Make the best of the worst of times

Business | Andrew Wong 30 Mar 2020

Last week I had suggested that investors follow Warren Buffett's lead and buy into Bank of New York Mellon and Delta Air Lines if they wanted to beat the god of stocks at his own game.

Anyone doing so would have made a killing: BNY Mellon's stock rose more than 11 percent while Delta's rose more than 40 percent by the end of the week. And a week's return is already well above the average annual gain of the S&P 500 over the last few decades.

In A Tale of Two Cities, Charles Dickens famously wrote, "It was the best of times; it was the worst of the worst of times."

So when the market is crashing, how many of us actually believe it is the best time to enter the market?

This is not only a mental and psychological test but also a test of the pace of investments because Dickens' words also hold true in a bull market.

In a crazily rising stock market, you could be like Buffett, who calmly seizes the opportunity to cash out and then have enough cash when the markets crash, and become greedy when others are fearful.

So to some extent, investing in the market is not about how smart you are, because quite often your EQ (emotional quotient) is more important than your IQ.
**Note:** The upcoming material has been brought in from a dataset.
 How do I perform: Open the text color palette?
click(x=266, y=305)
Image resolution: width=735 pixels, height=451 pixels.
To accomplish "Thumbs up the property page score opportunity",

Meanwhile, there has been there is a lot of analysis that negates the fiscal and monetary policies of various countries because it feels as if the world is shutting down and economic activity has crawled to a halt. And if people have no chance to spend, what's the use of dishing out cash?

However, people seem to be forgetting two important points.

Firstly, the distribution of money can cut down the number of enterprises and people going bankrupt, and reduce the risk of a systemic crisis in banks.

Secondly, once the pandemic ends, there will be a release of pent-up spending. And along with the current national fiscal and monetary policies, the rebound will be unprecedented, unless everyone believes that the pandemic will not subside and end within the next three months. Otherwise, the stock market will always look to the future, rather than explain the past.

So, for now, we should neither be too depressed nor too optimistic about the market.

At the same time, we also should not deny the benefits brought by the monetary and fiscal policies of all countries to the global economy and financial markets.

Of course, there are two sides to every coin, as there will definitely be repercussions from aggressive monetary and fiscal policies. If the pandemic is not brought under control within the next three months, it will be very difficult for all these countries to upgrade their policies again and this could trigger a crisis in the world's economy and financial markets in the future.

And even if the pandemic ends, global monetary policies have actually gone through earth-shaking changes.

In addition to the oft-mentioned liquidity trap, there's a good chance for further deterioration once the outbreak ends and six months to a year later after the economic recovery, and central banks and governments might still have to control global monetary policy.

These are issues that deserve our attention, so instead of arguing about what's happened, it's better to think a little bit more about the real, long-term impact of the pandemic.